She literally has a vampire book. Fledgling. There was clearly supposed to be more but she unfortunately passed away. Kindred is my LEAST favorite book by her. Let me explain. (no shade to the OP like what you like the graphic is really great) Anyway, a thread! 1/6 https://twitter.com/GabyTriana/status/1361360759444418562
Kindred is BY FAR the most recommended OEB book. Parable of the Sower is getting up there since we live in the dystopian hellscape she warned us about. Kindred is still number one and that's a real shame. 2/6
There's nothing wrong with Kindred. It's a fine book. But OEB wrote groundbreaking sci-fi. Was doing biopunk before it was a thing. Was presenting aliens outside of the white male complex. PREDICTED OUR DYSTOPIAN HELLSCAPE. And. . . 3/6
the book she's most known for is the time travel slavery one. She was AMAZING. She was a Black woman writing science fiction like NO ONE ELSE. A BLACK WOMAN! You know how much that meant to someone like me? A weird Black girl? So much. 4/6
And the book that everyone is like, omg you have to read this ONE is her fucking slave narrative! Why not Wildseed with the immortal shapeshifters? Or Lilith's Brood with all the weird aliens?? No, the slavery one is the one. 5/6
And it pains me because so often the narratives of Black people that get the most attention are slavery or civil rights and that's it. And with her work there are just so many other things, RIGHT THERE! And I wish that people shed more light on her other work first. 6/6
I need to add something to this thread. If the first book my mother had given me to read by her had been Kindred, I would have never read another fucking by her. Because as a Black child ALL I ever got was slave narratives.

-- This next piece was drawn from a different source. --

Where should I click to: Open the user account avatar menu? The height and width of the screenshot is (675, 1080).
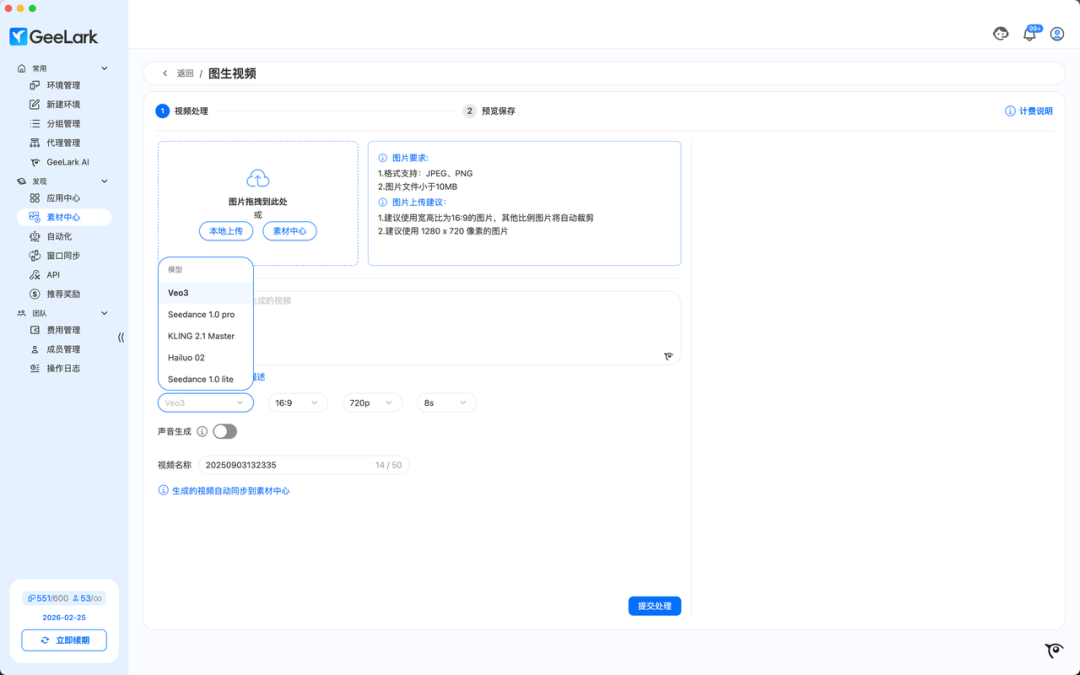(x=1057, y=33)
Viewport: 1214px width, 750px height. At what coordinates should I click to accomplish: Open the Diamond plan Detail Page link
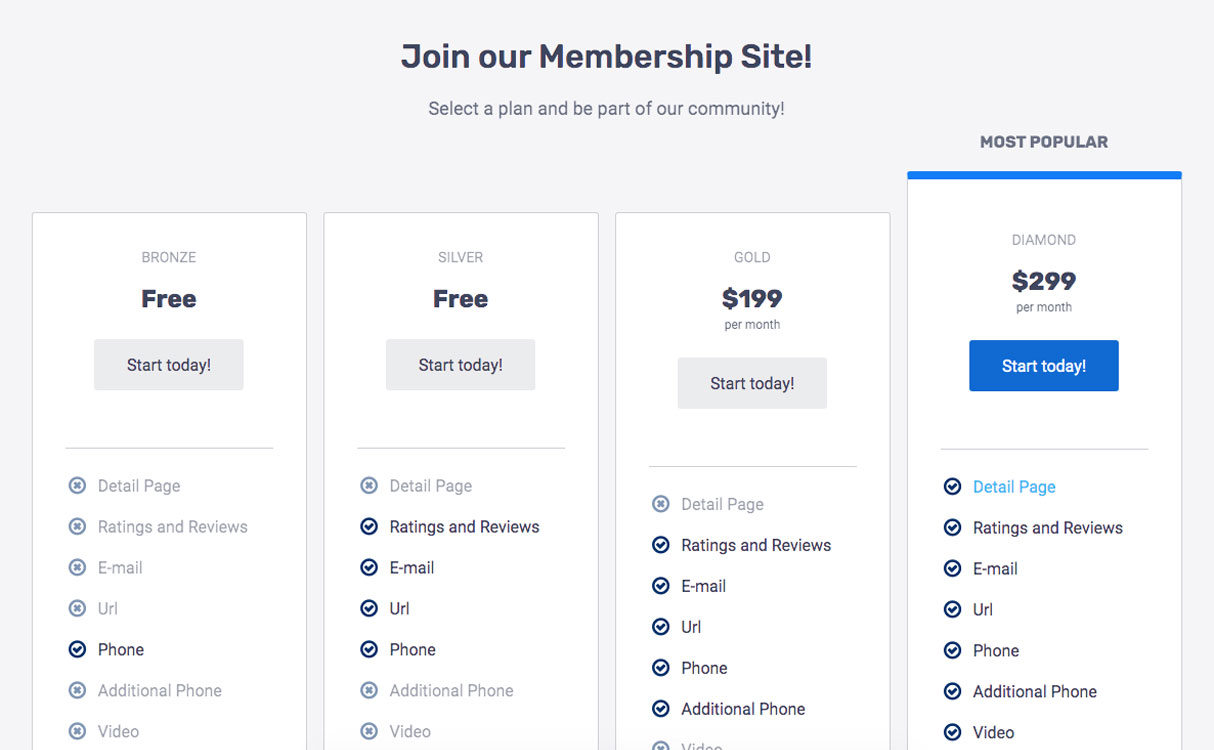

That is the story we are constantly fed and I did not another book by a Black person about our historical trauma. I was already tired of that shit by 12. So when I say it was important to read her OTHER work, it was really important. It was pivotal for me to see it.
I wouldn't have known it was ok for me even think about writing this weird shit if I hadn't seen her work and I would have totally missed it if it had been funneled to me with yet another slave narrative.
I can't imagine how many other people are dismissing her work because the first thing they're getting is this. And it's not a bad book! It's a good book but it's exhausting to constantly have to rehash this trauma just to see yourself in spec fiction.
If you're wondering what my first one was, it was Clay's Ark. My mom, who doesn't always get me, was like, "I know you like science fiction, this one was written by a Black woman." I didn't understand it because it's the last book in that series but my imagination went wild.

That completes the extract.